Reproduce only the lines of the rows below that run from the line containing "The height and" up to and including the line containing "the 6.000% horizontal", without changing a character.

*RECORDS SHOWN*.
►

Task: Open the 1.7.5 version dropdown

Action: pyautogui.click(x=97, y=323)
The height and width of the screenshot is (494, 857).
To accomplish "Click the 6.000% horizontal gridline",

◄
►

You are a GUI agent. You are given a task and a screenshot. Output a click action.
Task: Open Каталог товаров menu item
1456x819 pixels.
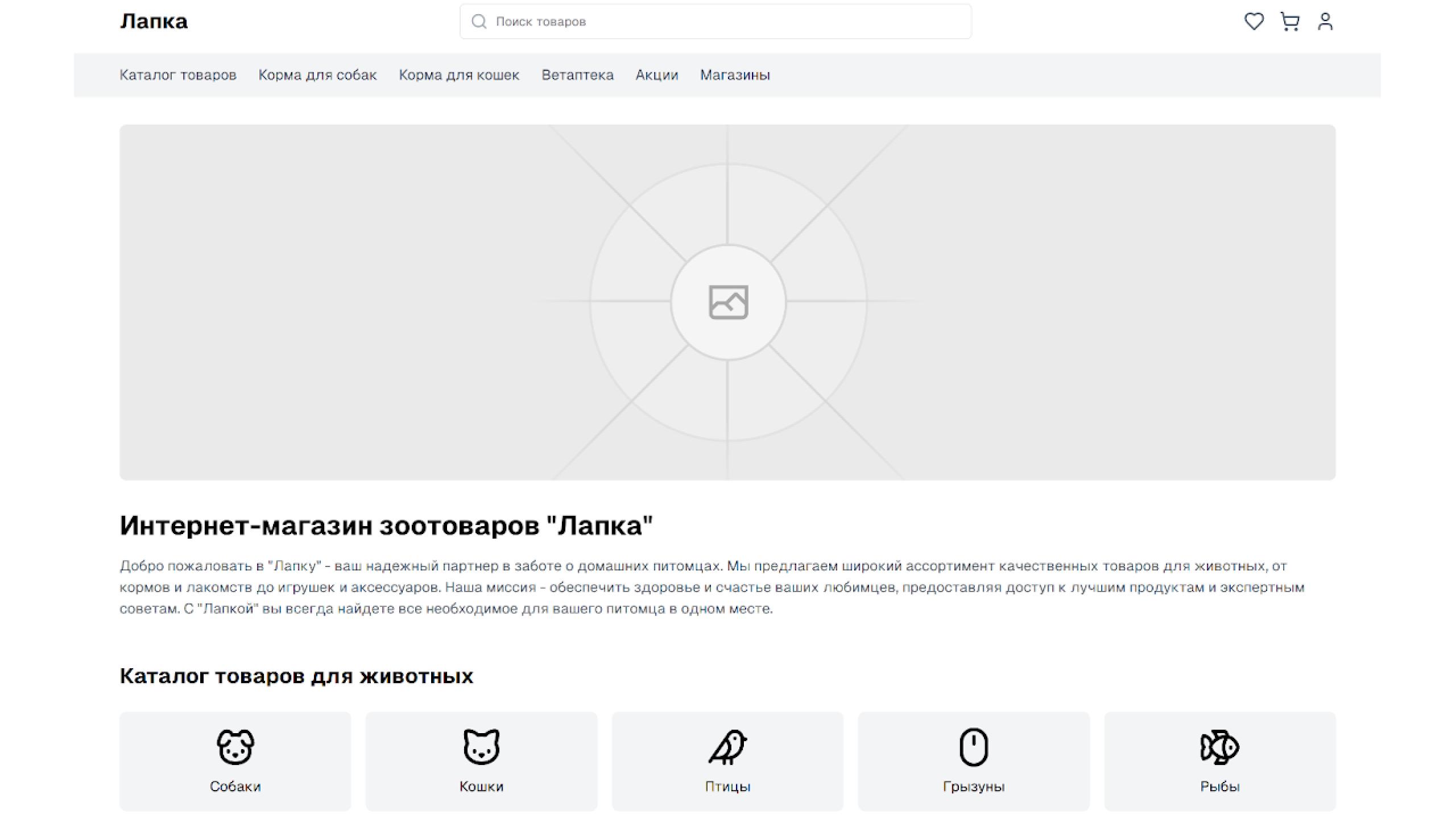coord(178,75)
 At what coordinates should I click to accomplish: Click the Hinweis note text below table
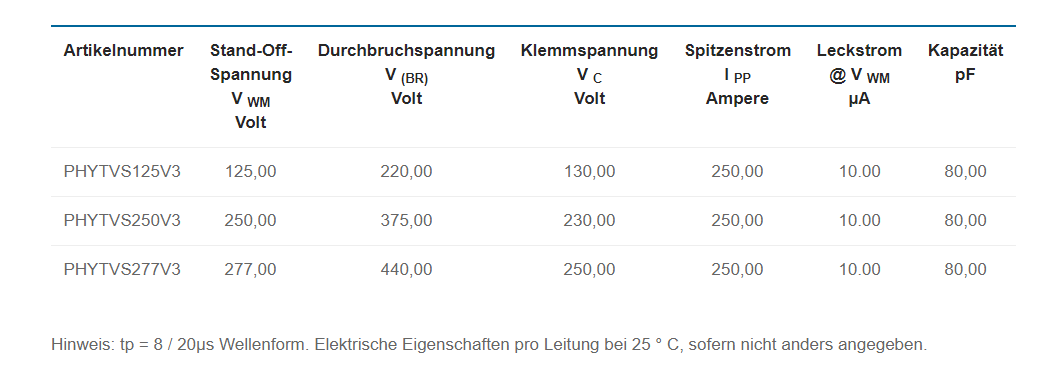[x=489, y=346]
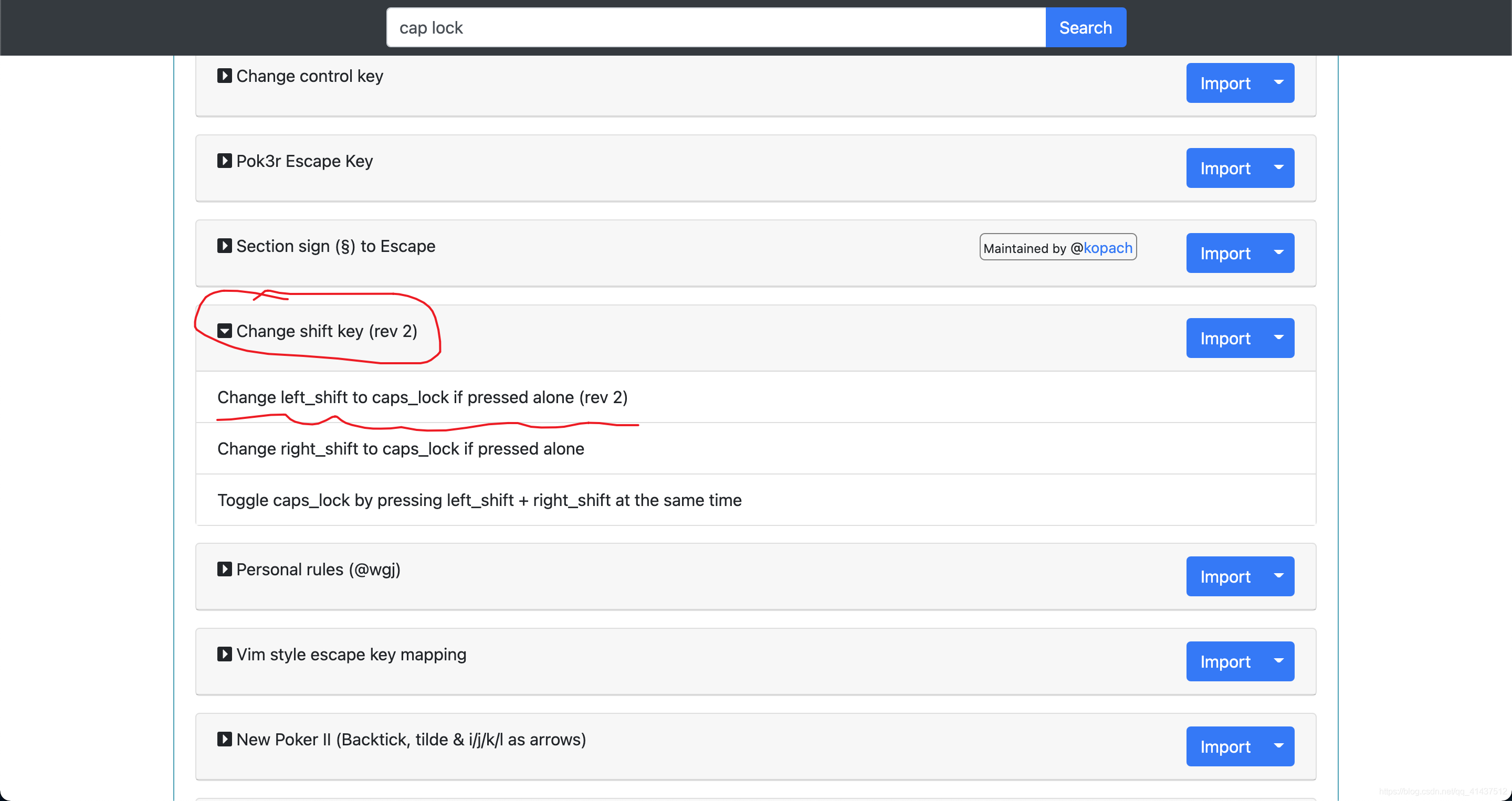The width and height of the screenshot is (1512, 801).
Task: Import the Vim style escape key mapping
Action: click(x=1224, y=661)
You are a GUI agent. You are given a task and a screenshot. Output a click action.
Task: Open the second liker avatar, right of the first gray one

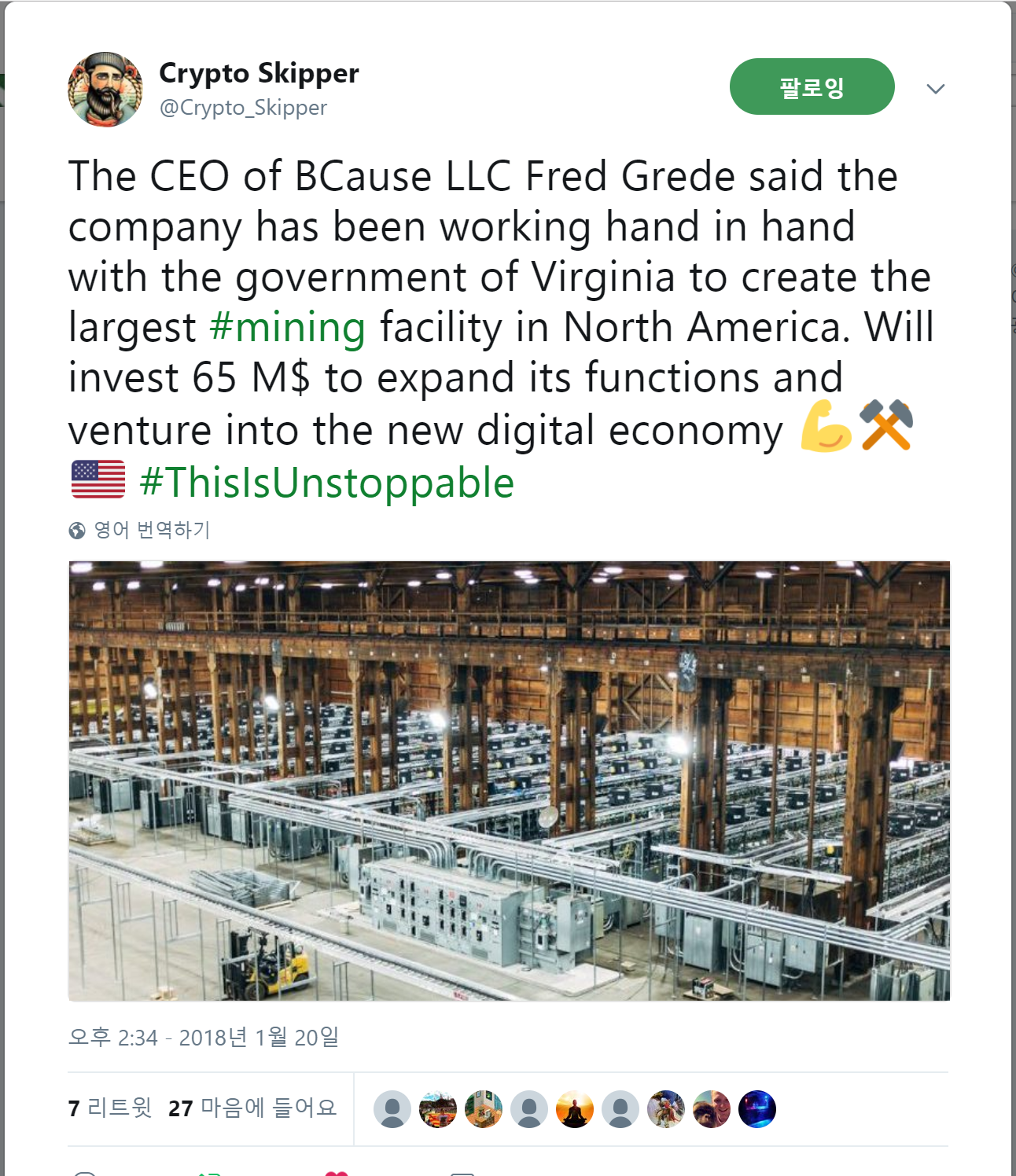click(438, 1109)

◄

*SOLUTION FOR THIS EXERCISE*.
The height and width of the screenshot is (494, 857).
To accomplish "Click the 6.000% horizontal gridline",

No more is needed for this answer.